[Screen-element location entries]
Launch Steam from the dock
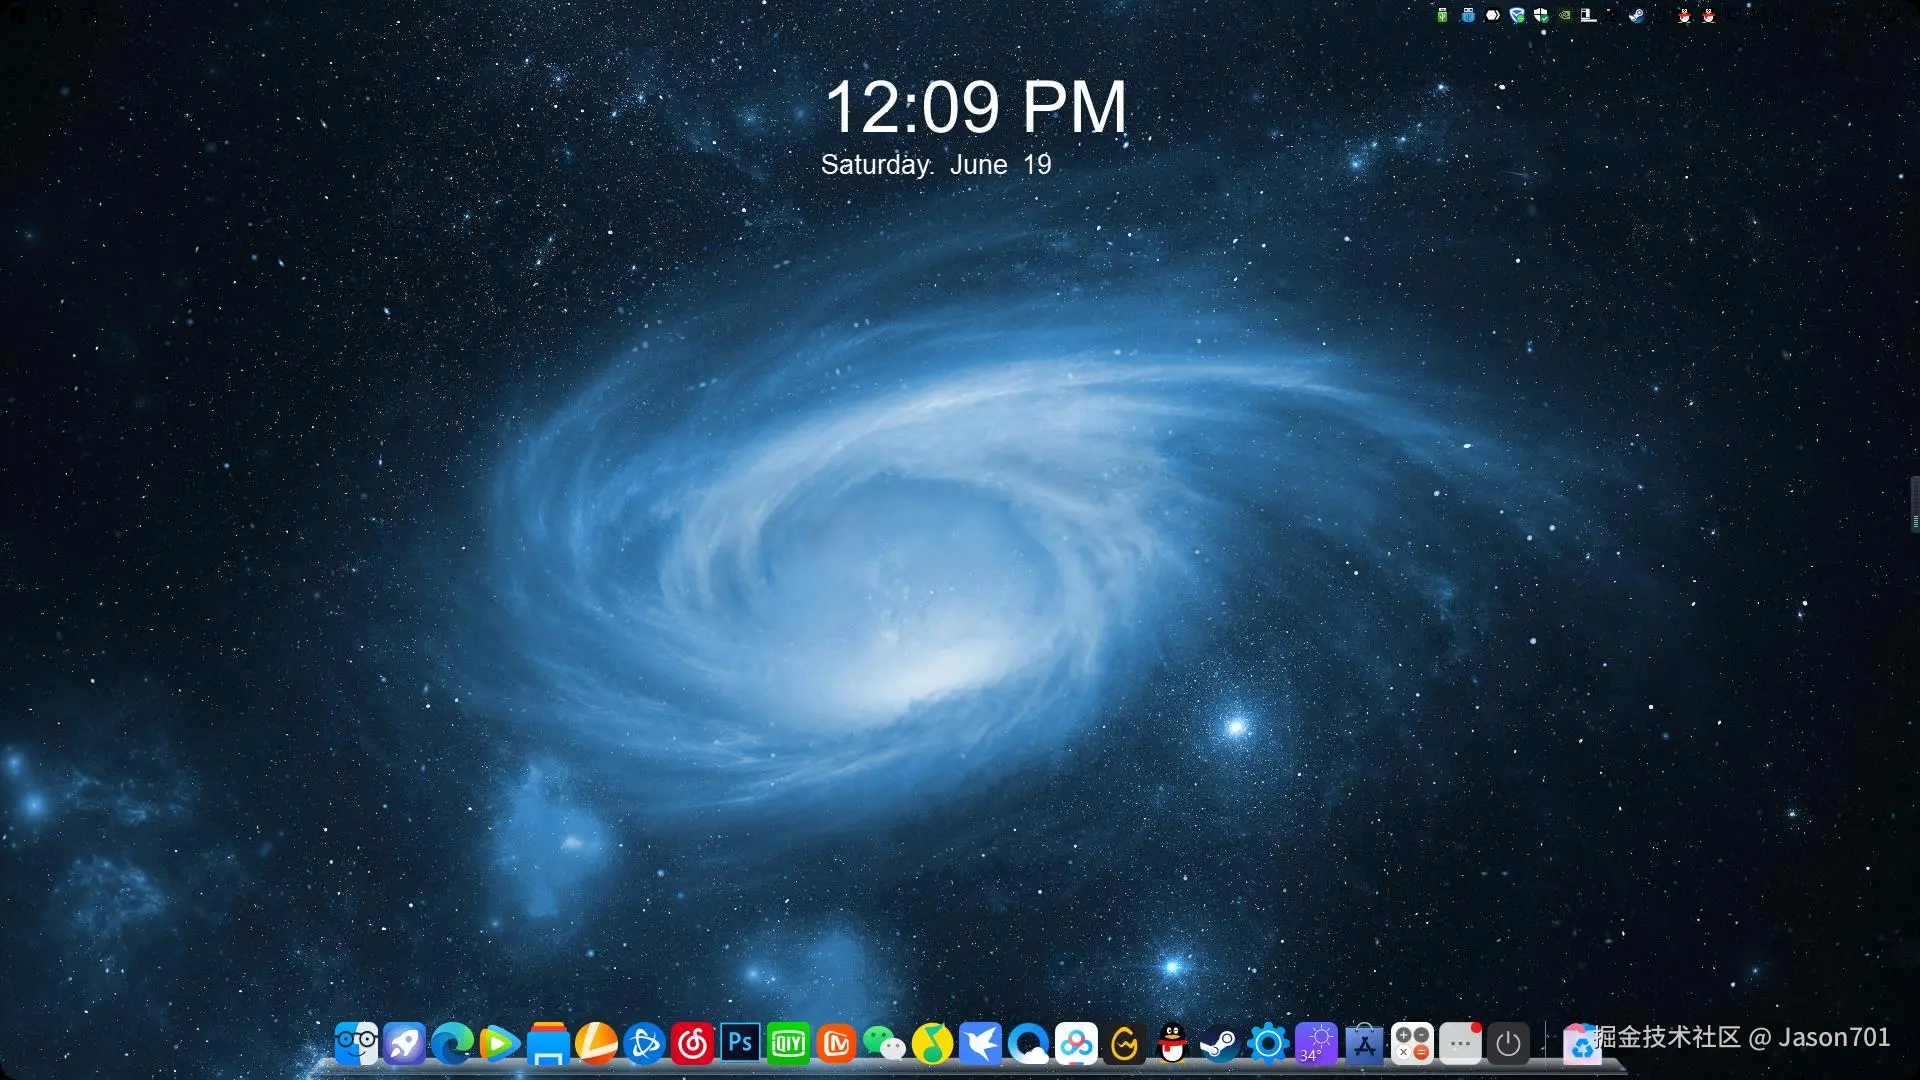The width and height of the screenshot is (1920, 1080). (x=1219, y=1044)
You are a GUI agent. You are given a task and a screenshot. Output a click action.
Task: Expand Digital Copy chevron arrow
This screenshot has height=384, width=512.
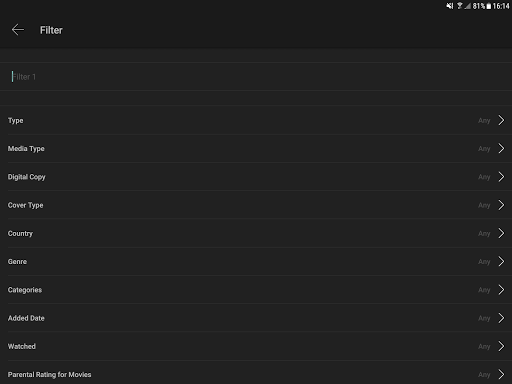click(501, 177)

■ **Work to complete**:
Render the entries above as a two-column CSV with the header entry_text and answer. Give one row per entry, place each entry's text and its answer in a single quoted field each, replace line breaks with spaces, and omit the pictures.

■ **Solution to this problem**:
entry_text,answer
"Launch Steam from the dock","The width and height of the screenshot is (1920, 1080). (x=1219, y=1044)"
"You are a GUI agent. You are given a task and a screenshot. Output a click action. Task: Expand Digital Copy chevron arrow This screenshot has height=384, width=512.","click(501, 177)"